The concept of transferable skills is important for job seekers in today’s economy. In your resume, cover letter, and during the interview process, you need to prove that you have the experience, knowledge, passion, and drive to get the job done.

If you have been doing the same job for years, and plan to stay in a similar position, or identical industry, your present skills are what you showcase to employers. If you are looking to switch industries or take a different position than the one you have now, you will have to show potential employers why you are the best candidate and the best match for the position.

What are transferable skills? They are the skills you have acquired up to this point in your life that can help you do something else in your career.

So, How Do You Showcase Your Transferrable Skills Effectively? I Have 4 Ways For You.

I. Stop Telling Yourself That The Only Job You Can Get Is The Same Job You Have Now.

Many people tell me that a job in a different industry would not be available to them because they don’t have experience in that industry.

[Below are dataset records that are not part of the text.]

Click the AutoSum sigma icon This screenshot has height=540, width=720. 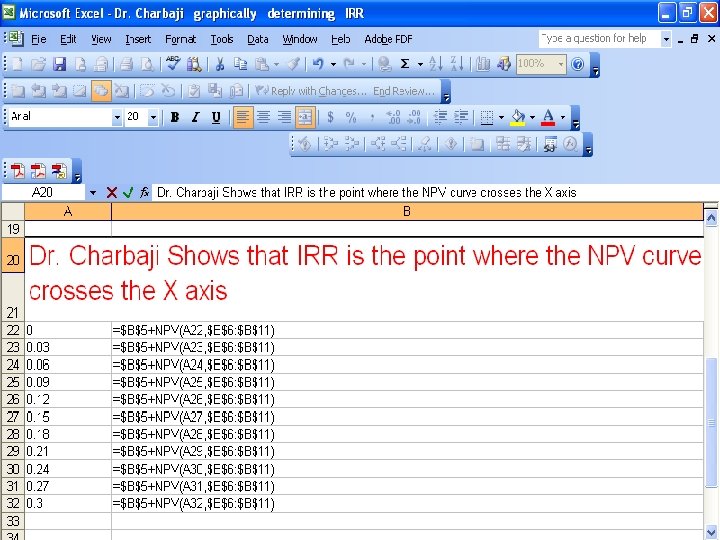click(405, 64)
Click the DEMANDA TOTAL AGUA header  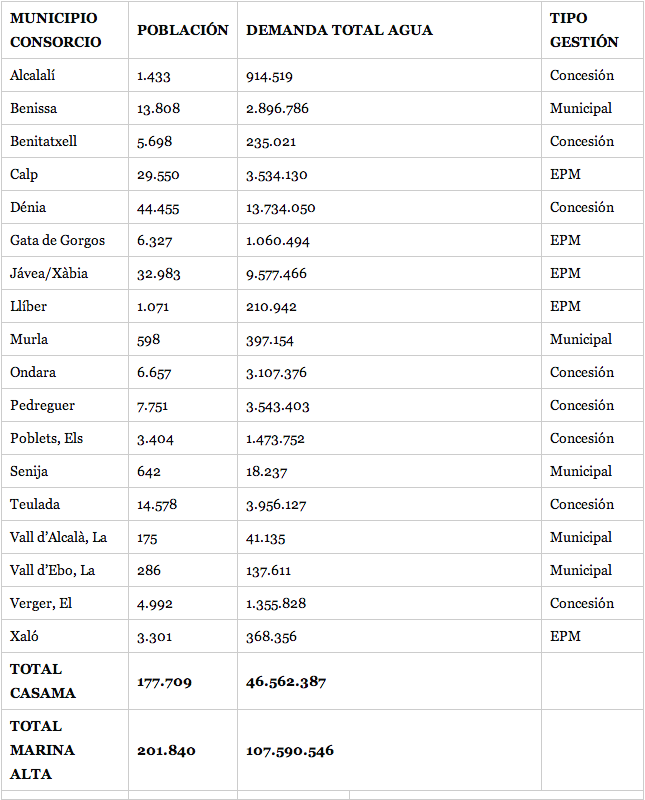[x=339, y=30]
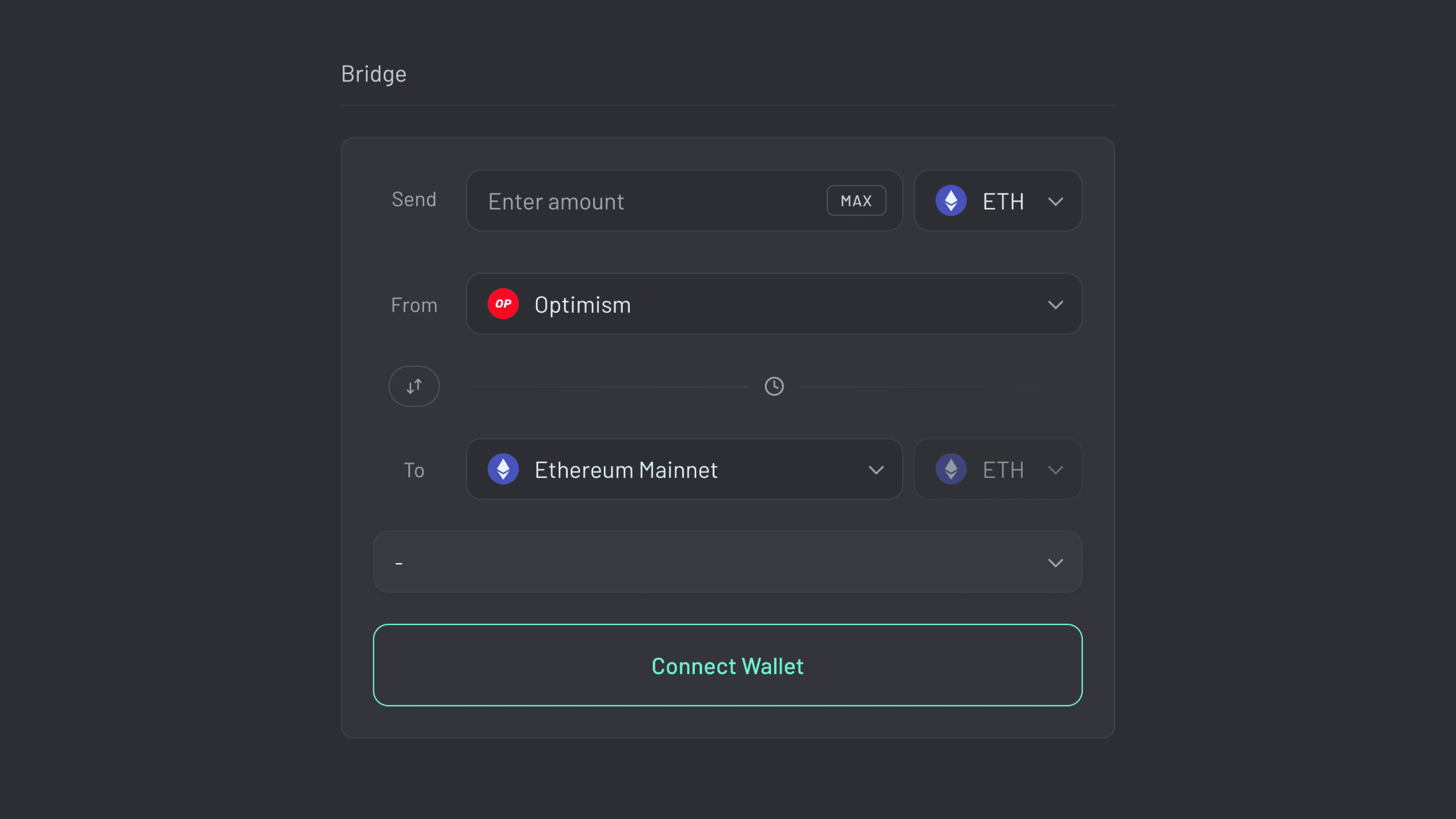Viewport: 1456px width, 819px height.
Task: Toggle the MAX amount option
Action: pyautogui.click(x=856, y=200)
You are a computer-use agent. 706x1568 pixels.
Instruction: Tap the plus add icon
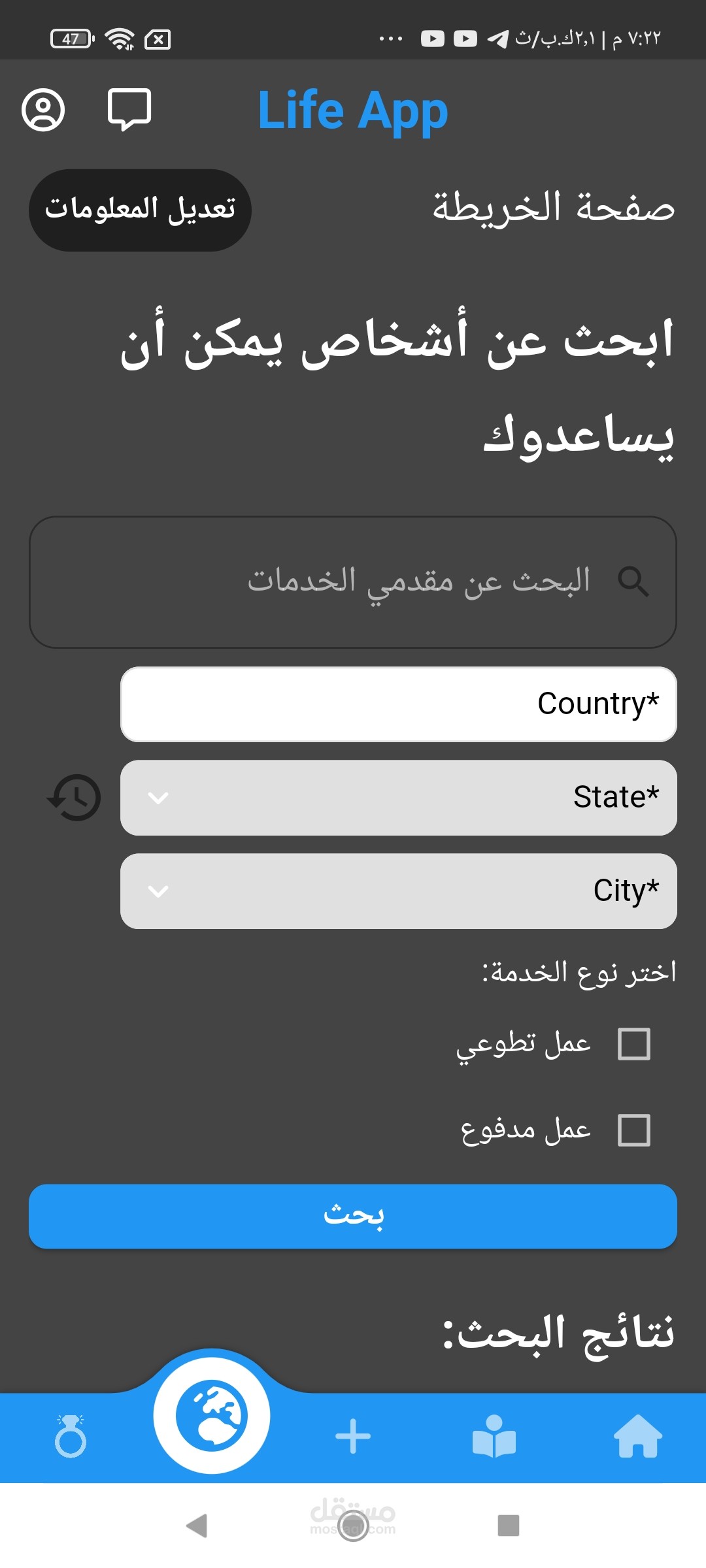[x=353, y=1436]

It is true that people do look to what you have done in the past as an indicator of what you can do in the future. And yes, people can write you off quickly if they scan your resume and see that you have not worked in their industry or held the same title before.

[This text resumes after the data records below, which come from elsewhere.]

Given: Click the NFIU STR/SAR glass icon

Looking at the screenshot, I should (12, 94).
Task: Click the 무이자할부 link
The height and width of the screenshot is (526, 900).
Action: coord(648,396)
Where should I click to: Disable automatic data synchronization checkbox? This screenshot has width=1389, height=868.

You can overcome screening techniques that might eliminate you. It’s your job to tell people why you are a match for a position. Use facts and examples that support your case. Show them that you not only understand the responsibilities of the position, but how your skills are transferrable. In addition, your background has given you insight that will help you perform that role exceptionally well. They may or may not accept your background, but at least you tried. But, the people you speak to won’t believe you if you don’t believe in you first.

Tell yourself that you won’t get a job for whatever reason, and you won’t. Tell yourself that you will and you just might surprise yourself.

II. Start To Research Where Your Present Skills Can Fit Somewhere Else.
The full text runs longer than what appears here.